Common issues and fixes

Caddy cannot issue a certificate

Confirm the DNS record points to the server, ports 80 and 443 are open, and no other service is already bound to those ports. If you use Cloudflare proxying, temporarily disable strict edge rules until the origin certificate flow is confirmed.

Invite emails never arrive

Check the Rallly logs first, then verify SMTP host, port, username, password, and TLS mode. Some providers require app passwords or verified sender identities. Also check SPF and DKIM because technically successful sends can still be quarantined by recipient systems.

Links in email point to the wrong host

Review NEXT_PUBLIC_BASE_URL and restart the application container after changing it. The public URL should include https:// and the exact hostname users open in the browser.

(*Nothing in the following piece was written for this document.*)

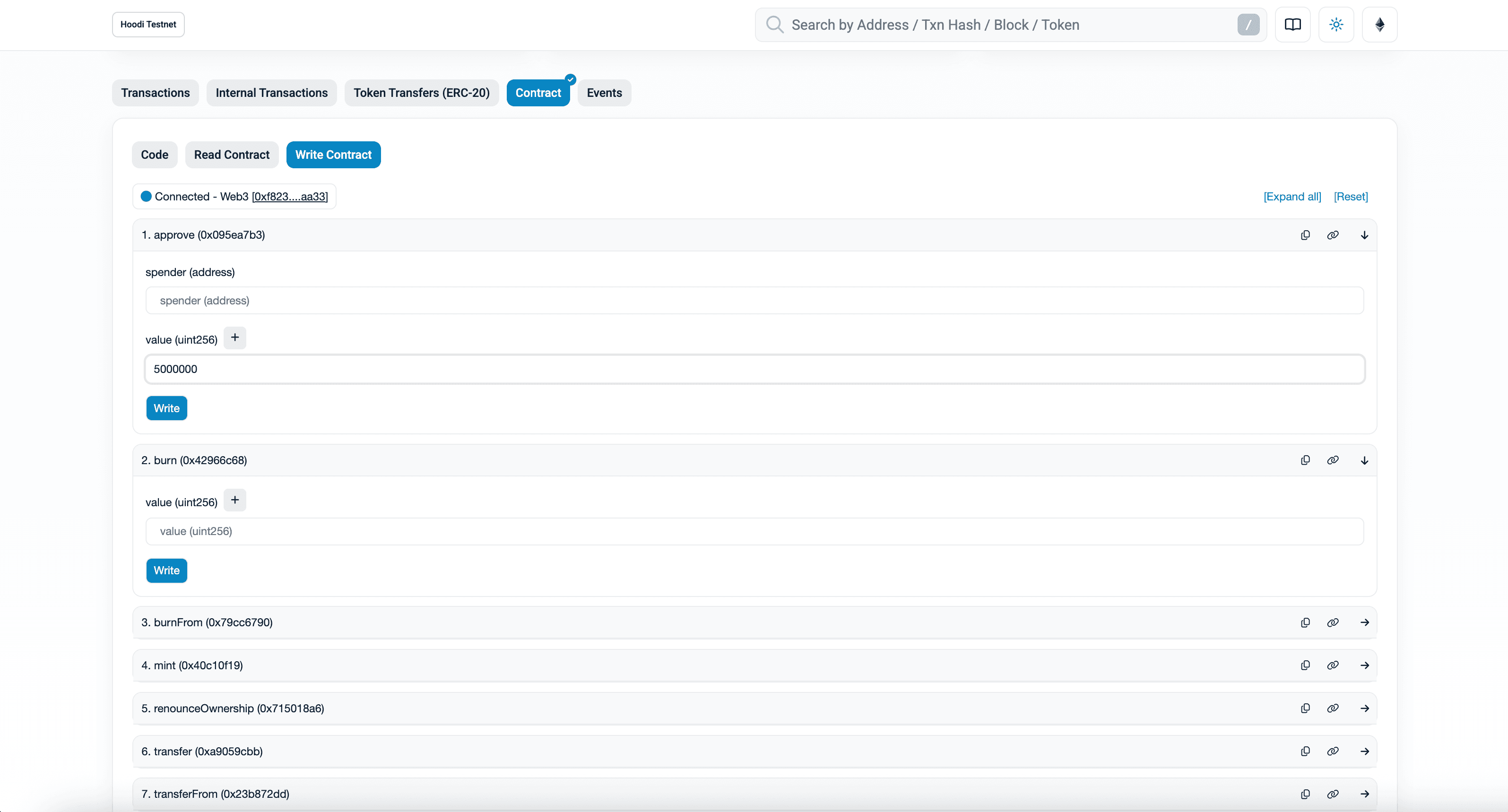The image size is (1508, 812).
Task: Switch to the Read Contract tab
Action: tap(232, 155)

The site shows a gateway error

Run docker compose ps and check whether the Rallly container is healthy. If Caddy runs on the host, make sure the app is reachable on localhost or move Caddy into the same Docker network. A reverse proxy cannot connect to a container name unless it shares that network.

Database startup fails after a reboot

Look for permission problems in /opt/rallly/postgres. The directory should be owned consistently by the user running Docker-managed files. Avoid editing database files directly; use pg_dump and restore workflows instead.

FAQ

Can Rallly replace a full calendar booking platform?

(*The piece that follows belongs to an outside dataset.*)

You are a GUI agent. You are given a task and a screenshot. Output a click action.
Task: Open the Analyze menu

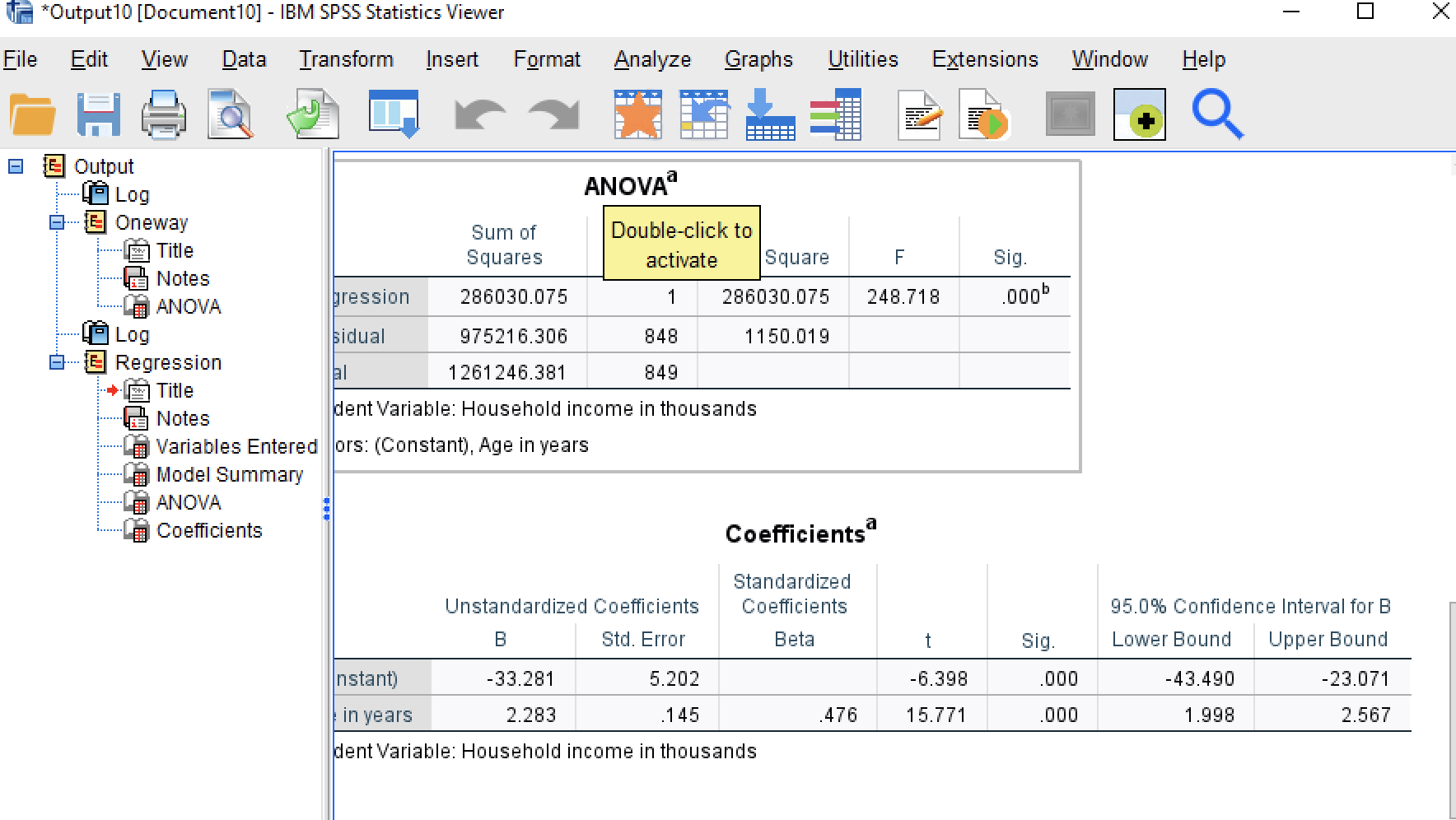[651, 59]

Rallly is best for polling availability and choosing a shared time. If you need paid bookings, deep calendar write access, or complex routing rules, pair it with a booking platform instead of forcing those workflows into a poll tool.

Should I put Rallly behind SSO?

For internal-only scheduling, yes. Use an edge access layer, VPN, or identity-aware proxy. For client-facing polls, keep the application public but monitor abuse and use a dedicated sender address.

Can PostgreSQL run outside Docker?

Yes. Replace DATABASE_URL with the managed database connection string, remove the local PostgreSQL service, and confirm firewall rules allow only the application host to connect.

How often should I back up the database?

Nightly backups are enough for most scheduling use cases. Increase frequency if Rallly becomes part of a high-volume sales or support workflow where losing a day of polls would be painful.

What should I monitor?

Monitor HTTPS availability, container restarts, disk usage, backup age, and SMTP failures. A simple external check against the public URL plus a daily backup freshness alert catches most operational problems.

How do I upgrade safely?

Take a database dump, record the current image version, pull the new image during a quiet window, restart, and create a test poll. Roll back by restoring the previous image and database dump if migrations fail.

Is local file storage required?

Rallly’s critical state is PostgreSQL. Keep the Compose directory and environment files backed up as infrastructure configuration, but prioritize the database dump for recovery.